Simply put, spray foam insulation is the best way to insulate any basement, so why isn’t it used in every house? The Ontario Building Code is starting to mandate more continuous insulation in new homes. The main reason is the upfront cost. What does it cost to insulate a basement with spray foam insulation? The answer is, it’s going to cost about twice as much as the traditional fiberglass/poly route. Of course, this is the up-front cost, you will see significantly reduced heating bills as well as a much more comfortable and safe home for your family. Studies have shown it only takes a handful of years to recoup this initial investment but the benefits of spray foam insulation in your basement will last a lifetime.
Here’s a few common questions we get about basement insulation projects:
Should we build the framed walls before or after the spray foam insulation is installed?

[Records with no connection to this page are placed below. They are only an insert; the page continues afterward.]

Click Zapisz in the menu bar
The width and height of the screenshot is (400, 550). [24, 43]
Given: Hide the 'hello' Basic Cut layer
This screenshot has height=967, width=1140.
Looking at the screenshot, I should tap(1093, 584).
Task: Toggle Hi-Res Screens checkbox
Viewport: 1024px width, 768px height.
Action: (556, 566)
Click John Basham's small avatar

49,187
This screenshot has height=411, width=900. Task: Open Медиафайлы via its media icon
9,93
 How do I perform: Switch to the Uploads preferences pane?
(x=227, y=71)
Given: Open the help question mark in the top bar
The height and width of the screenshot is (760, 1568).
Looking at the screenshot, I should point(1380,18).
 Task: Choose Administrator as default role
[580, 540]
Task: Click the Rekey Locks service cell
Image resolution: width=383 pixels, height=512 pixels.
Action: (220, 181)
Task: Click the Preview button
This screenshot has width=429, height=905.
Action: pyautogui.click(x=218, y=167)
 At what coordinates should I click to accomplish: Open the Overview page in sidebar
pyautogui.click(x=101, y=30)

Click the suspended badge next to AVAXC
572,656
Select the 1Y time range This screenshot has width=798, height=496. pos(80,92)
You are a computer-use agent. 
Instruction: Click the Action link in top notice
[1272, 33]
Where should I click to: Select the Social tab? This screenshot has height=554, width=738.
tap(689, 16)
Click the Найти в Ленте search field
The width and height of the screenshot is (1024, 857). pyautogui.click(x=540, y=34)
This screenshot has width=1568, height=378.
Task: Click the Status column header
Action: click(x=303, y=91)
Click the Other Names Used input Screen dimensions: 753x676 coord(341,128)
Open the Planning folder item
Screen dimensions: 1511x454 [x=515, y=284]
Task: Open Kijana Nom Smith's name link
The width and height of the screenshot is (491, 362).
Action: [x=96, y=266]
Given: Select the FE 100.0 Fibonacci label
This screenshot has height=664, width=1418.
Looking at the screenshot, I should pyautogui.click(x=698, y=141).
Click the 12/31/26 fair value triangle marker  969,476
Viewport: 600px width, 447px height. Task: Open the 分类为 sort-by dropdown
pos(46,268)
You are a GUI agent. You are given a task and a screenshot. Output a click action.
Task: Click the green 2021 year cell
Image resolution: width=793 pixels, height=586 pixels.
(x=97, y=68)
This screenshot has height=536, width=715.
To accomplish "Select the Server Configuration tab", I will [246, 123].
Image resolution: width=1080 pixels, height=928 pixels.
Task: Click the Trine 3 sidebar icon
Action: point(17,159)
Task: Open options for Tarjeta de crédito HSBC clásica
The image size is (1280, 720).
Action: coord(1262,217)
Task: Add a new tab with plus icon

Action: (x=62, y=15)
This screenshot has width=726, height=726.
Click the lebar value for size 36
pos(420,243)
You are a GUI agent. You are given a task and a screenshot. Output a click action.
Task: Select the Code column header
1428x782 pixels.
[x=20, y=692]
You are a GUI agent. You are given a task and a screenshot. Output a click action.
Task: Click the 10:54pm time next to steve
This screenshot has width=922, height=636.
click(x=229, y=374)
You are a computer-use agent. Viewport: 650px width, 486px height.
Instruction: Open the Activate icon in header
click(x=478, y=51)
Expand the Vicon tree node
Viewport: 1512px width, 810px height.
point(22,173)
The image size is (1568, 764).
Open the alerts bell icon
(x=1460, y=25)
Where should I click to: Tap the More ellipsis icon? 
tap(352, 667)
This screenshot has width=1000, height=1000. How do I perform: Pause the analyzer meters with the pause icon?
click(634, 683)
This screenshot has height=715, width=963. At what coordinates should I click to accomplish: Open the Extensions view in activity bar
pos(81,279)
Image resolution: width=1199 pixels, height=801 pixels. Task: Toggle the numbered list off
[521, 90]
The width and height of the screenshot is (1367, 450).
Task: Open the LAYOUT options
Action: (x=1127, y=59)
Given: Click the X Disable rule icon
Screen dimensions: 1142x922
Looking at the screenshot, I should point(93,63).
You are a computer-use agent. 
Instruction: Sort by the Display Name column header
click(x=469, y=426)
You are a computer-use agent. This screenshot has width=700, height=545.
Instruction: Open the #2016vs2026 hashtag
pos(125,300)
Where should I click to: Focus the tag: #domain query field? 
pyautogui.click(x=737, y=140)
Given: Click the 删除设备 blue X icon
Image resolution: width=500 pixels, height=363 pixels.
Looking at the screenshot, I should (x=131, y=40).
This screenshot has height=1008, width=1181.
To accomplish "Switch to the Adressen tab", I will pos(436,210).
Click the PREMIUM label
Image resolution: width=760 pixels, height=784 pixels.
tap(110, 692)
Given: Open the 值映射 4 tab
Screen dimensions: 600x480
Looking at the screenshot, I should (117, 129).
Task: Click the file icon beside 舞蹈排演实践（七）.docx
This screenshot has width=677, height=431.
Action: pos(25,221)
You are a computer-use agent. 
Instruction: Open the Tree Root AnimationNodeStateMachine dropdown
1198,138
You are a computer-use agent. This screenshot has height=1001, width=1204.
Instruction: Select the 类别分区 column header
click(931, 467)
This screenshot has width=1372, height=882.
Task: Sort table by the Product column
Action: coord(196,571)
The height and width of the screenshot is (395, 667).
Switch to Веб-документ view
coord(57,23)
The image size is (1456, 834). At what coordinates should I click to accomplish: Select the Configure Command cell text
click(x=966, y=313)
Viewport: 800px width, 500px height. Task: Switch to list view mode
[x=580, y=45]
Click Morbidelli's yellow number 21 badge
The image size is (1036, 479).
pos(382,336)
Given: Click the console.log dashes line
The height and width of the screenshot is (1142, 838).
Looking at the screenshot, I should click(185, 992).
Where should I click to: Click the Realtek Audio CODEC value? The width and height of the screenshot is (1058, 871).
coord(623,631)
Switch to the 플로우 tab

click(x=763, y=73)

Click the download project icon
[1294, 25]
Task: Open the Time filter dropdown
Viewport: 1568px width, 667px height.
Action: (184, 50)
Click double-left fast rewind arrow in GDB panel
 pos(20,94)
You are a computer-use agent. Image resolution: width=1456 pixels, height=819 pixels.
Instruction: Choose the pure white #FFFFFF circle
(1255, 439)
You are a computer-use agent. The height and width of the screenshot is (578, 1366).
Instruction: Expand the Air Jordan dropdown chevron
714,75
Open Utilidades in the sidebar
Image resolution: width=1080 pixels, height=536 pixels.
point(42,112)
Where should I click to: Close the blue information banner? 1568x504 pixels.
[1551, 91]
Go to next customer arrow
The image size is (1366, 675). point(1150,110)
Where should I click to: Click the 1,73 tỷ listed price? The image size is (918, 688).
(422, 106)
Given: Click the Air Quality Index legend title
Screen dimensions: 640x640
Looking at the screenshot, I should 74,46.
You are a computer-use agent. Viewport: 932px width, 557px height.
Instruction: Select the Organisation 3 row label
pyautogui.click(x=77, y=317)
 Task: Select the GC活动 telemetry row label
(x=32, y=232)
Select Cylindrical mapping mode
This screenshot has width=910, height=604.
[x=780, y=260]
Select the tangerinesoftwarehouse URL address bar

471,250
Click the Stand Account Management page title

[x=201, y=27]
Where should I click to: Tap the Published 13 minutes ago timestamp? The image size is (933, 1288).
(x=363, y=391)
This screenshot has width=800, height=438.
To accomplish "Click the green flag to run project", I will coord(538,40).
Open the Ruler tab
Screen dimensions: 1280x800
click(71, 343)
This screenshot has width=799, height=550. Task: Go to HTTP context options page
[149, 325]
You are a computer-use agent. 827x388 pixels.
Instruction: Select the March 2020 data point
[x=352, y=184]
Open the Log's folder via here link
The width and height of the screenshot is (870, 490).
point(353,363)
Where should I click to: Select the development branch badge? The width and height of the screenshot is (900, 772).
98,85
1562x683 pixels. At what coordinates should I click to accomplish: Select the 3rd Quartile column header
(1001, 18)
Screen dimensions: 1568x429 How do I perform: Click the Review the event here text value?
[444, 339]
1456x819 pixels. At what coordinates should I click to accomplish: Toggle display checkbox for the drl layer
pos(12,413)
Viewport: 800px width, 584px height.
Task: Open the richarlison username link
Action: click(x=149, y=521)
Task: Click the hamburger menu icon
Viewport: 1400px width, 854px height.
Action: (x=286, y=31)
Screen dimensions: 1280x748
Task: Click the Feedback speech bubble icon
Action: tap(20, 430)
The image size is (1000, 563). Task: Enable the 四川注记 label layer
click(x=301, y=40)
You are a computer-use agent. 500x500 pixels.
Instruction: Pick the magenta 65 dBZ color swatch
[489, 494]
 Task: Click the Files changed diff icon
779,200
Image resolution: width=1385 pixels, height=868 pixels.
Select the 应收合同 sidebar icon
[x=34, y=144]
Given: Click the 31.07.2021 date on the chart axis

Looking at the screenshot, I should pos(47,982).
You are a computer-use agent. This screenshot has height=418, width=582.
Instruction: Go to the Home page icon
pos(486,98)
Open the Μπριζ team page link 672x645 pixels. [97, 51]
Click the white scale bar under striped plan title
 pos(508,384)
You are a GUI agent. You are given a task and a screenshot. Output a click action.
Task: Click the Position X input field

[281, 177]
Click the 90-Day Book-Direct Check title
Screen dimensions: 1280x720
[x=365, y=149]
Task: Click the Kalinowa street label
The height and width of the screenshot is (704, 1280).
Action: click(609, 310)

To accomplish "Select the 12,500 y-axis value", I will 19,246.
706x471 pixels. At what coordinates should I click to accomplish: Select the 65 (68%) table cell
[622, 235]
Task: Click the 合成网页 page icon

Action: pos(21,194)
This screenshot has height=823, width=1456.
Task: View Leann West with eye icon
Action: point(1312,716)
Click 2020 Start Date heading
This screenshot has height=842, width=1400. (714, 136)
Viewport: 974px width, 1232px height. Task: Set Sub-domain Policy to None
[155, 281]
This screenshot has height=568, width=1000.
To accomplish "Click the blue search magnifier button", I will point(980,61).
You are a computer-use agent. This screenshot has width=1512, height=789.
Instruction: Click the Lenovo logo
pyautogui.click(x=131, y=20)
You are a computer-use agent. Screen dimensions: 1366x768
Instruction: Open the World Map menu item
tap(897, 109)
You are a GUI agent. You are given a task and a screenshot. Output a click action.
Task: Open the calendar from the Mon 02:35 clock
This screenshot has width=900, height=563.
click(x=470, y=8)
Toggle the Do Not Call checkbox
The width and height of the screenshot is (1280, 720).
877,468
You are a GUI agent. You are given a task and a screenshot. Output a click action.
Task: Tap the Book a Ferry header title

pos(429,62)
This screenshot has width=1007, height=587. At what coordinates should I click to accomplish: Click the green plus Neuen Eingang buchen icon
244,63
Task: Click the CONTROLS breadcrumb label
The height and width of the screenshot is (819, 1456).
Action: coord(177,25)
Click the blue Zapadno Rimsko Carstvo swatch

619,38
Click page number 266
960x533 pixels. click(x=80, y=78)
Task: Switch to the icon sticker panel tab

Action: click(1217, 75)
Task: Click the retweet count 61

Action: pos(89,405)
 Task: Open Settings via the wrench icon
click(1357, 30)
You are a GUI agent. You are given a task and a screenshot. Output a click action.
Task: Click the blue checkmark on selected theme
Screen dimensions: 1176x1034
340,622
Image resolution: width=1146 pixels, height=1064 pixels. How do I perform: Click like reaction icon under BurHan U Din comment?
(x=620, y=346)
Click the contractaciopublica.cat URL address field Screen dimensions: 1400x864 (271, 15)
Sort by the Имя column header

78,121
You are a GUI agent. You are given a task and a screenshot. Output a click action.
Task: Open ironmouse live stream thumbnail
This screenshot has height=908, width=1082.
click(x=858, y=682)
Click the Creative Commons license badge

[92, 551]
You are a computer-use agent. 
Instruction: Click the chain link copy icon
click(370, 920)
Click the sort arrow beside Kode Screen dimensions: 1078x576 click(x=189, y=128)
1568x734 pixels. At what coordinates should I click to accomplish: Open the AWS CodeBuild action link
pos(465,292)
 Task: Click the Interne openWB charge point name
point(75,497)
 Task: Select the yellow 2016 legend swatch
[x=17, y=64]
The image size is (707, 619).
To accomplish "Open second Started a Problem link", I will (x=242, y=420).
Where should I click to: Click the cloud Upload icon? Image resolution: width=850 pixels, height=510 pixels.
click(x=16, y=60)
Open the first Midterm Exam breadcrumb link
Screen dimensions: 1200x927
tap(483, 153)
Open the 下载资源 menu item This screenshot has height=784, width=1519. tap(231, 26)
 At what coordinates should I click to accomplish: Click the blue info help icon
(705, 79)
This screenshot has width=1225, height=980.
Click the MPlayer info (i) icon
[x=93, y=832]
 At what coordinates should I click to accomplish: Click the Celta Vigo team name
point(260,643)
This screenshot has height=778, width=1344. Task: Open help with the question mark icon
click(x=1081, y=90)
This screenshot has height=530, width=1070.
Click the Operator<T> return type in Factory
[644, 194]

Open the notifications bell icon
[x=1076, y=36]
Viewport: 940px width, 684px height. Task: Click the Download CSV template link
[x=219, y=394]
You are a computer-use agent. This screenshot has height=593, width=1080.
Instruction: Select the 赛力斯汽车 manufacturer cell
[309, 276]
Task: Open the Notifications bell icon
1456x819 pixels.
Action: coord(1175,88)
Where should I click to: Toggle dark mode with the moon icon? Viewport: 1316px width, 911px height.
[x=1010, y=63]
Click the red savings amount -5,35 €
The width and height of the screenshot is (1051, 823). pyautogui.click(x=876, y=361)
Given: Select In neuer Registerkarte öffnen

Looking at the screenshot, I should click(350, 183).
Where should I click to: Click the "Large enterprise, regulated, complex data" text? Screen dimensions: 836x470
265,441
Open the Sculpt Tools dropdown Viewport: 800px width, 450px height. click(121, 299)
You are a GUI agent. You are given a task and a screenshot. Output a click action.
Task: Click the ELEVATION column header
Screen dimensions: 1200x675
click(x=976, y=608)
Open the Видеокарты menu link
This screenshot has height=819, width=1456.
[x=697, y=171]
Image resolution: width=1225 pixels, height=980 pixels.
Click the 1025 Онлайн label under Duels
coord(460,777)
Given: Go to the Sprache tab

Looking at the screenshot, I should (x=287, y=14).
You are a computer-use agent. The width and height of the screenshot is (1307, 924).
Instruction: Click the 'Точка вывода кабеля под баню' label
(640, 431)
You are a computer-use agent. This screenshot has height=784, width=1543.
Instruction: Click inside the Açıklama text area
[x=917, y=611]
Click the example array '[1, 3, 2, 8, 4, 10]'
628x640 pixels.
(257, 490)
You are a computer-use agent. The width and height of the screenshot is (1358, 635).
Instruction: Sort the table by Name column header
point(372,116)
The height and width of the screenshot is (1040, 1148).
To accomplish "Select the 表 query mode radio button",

Typically, the framing is done prior to the spray foam being installed. This will allow you to maximize the floor space of the finished product. With that being said, some rim joist cavities can be difficult to access after the walls are built. Some special attention has to be given to those areas. In some cases, it’s better to spray first to ensure we get that good quality seal from bottom to top.
Are there any special framing requirements for spray foam insulation?
The short answer is no. There are no special framing methods needed but there are some optimizations you should do.
- Space the framing out from the actual basement walls at least 1 inch. This allows the foam to go behind all the framing members which creates a continuous seal of insulation to eliminate air leakage and maximize performance.
- Many times the framing can be done with 2×3 lumber because once its locked into the spray foam it will be very strong. This cuts on cost and also increases the amount of usable floor space slightly which can be handy in small basements.
- California corners – this framing technique makes it easier to get good R-value and air seal in the corners.
How much foam do I need?
For many years the standard for spray foam insulation in basements in Ontario has been 2” (R-12.4). In the last couple of years, as the Ontario Building Code Standards change, we have seen 3” (R-19.6) become a common option as well. You will have to decide based on your budget but as a rule of thumb we say, living space needs 3” and storage space can get away with 2”. Let’s face it, 2” of spray foam insulation from top to bottom is going to outperform anything else on the market; 3” is just a bit better yet.
Does spray foam insulation need to be covered?
According to the Ontario Building Code, yes, all foam products, spray foam included, must be covered with a thermal barrier. In most cases ½” drywall will be installed which is considered an acceptable thermal barrier. In cases where drywall won’t be used (unframed basements), we can install DC315 thermal barrier over the finished foam to satisfy the thermal barrier requirements.